:: TESTO FORNITO ::
────────────────

Dopo la prima concessione ottenuta dal Costarica nel 1878, la United Fruit Company (Ufco) si è ritagliata un impero bananiero su misura, sulle coste atlantiche dell'America centrale (così come della Colombia e del Venezuela). I suoi milioni di ettari e le sue proprietà costituiscono veri e propri regni indipendenti. Si tratta di difenderne gli interessi.
Sotto la tutela ispirata di quello che definisce il suo «goodwill», lo zio Sam - gibus enorme, panciotto e pantaloni a stelle e strisce come la bandiera americana - interviene per via diplomatica e militare, motu proprio, senza alcun controllo, nelle questioni interne di queste repubbliche.
Si tratta certo di paesi turbolenti, che spesso vivono in uno stato di anarchia cronica e di disordine finanziario. Ma certi precedenti - l'etnocidio dei Pellerossa e la guerra di secessione - non autorizzano certo il grande vicino del nord ad atteggiarsi a maestro e a modello.
In questa regione, oltre a difendere i propri interessi economici, intende semplicemente assicurarsi il possesso di un futuro canale che colleghi l'Atlantico al Pacifico.
Dato che la Colombia tardava troppo per acconsentire alle condizioni impostele per cedere «per cento anni» questa futura via d'acqua nella provincia di Panama, gli Stati uniti ne favoriscono la secessione nel 1903. In cambio di 10 milioni di dollari, il trattato Hay-Brunau-Varilla del 18 novembre concede loro l'uso perpetuo del canale e di un'area di otto chilometri su ognuna delle due sponde; così come la sovranità assoluta su tutto il complesso. Un trattato d'alleanza concluso nel 1926 aggrava vieppiù tali servitù d'uso. L'articolo 6 conferisce a Washington diritti speciali in tempo di guerra, facendo virtualmente di Panama, dal punto di vista militare, un nuovo stato dell'Unione.

────────────────

:: RIGHE DEL DATASET ::
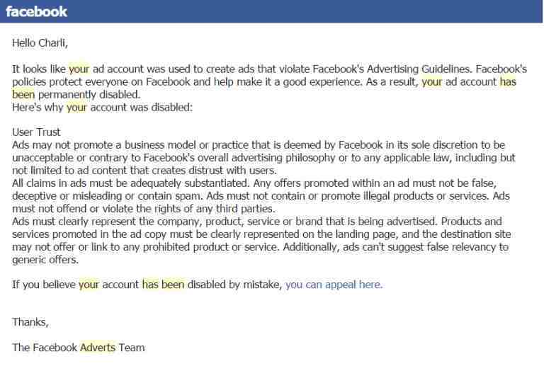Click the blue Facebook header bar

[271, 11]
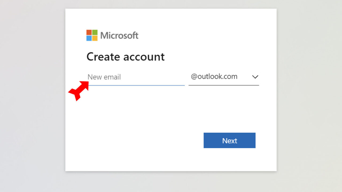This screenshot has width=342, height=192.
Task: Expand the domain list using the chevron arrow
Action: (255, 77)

────────────────

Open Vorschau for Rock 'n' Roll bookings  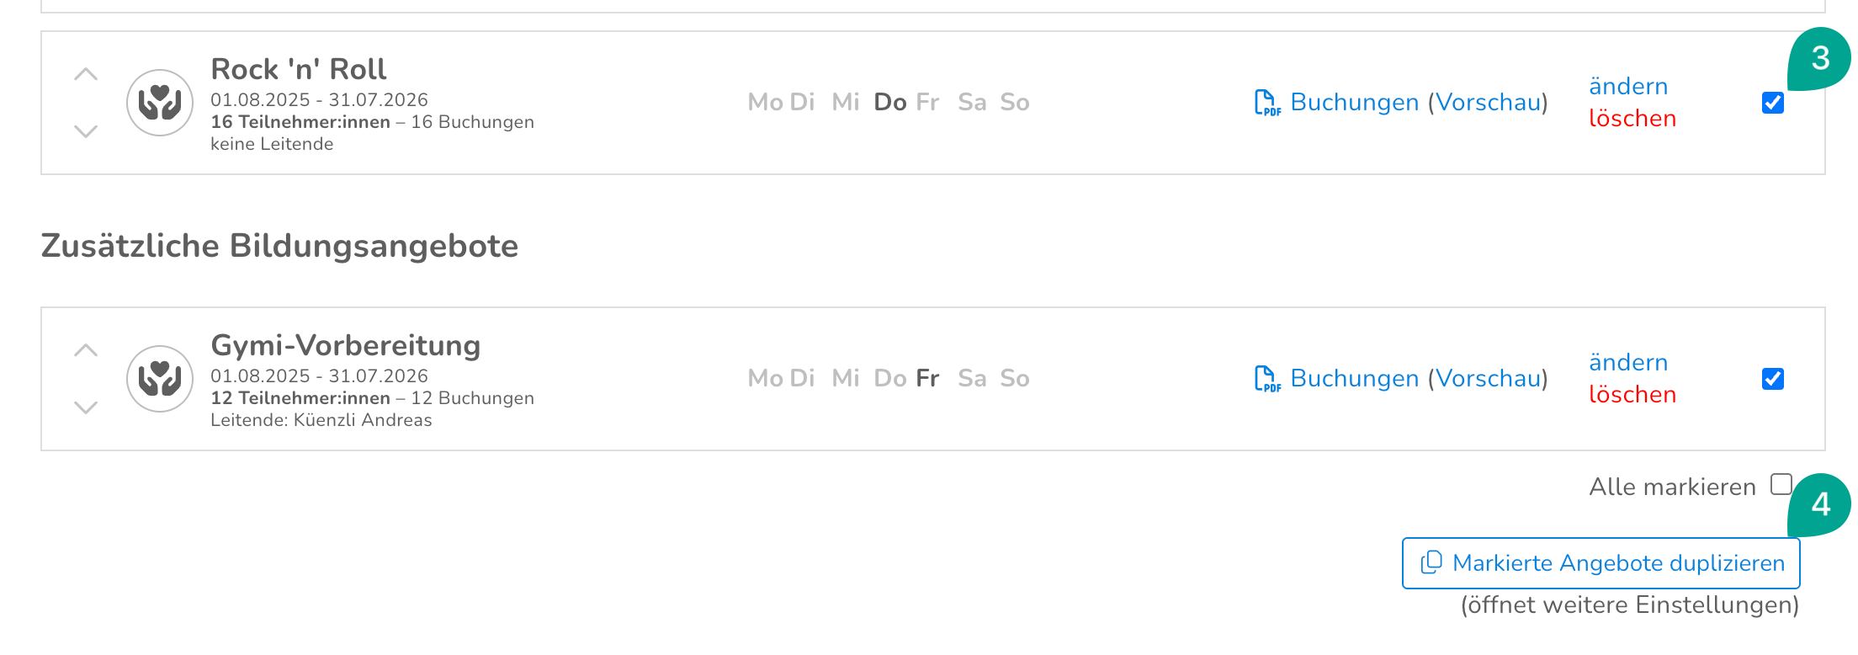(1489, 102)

────────────────

:: COMPITO DA SVOLGERE ::
Per ciascuna affermazione, di' se concorda con il testo fornito, rispondendo sì o no e citando alla lettera le parole del testo che lo stabiliscono.
(a) La United Fruit Company ottenne la sua prima concessione dal Costarica nel 1878.
(b) Il trattato del 18 novembre concede agli Stati Uniti un'area di dieci chilometri su ognuna delle due sponde del canale.
(c) Il trattato d'alleanza del 1926 riduce le servitù d'uso.

:: RISULTATO ATTESO ::
(a) Sì: «Dopo la prima concessione ottenuta dal Costarica nel 1878»
(b) No: «un'area di otto chilometri su ognuna delle due sponde»
(c) No: «Un trattato d'alleanza concluso nel 1926 aggrava vieppiù tali servitù d'uso»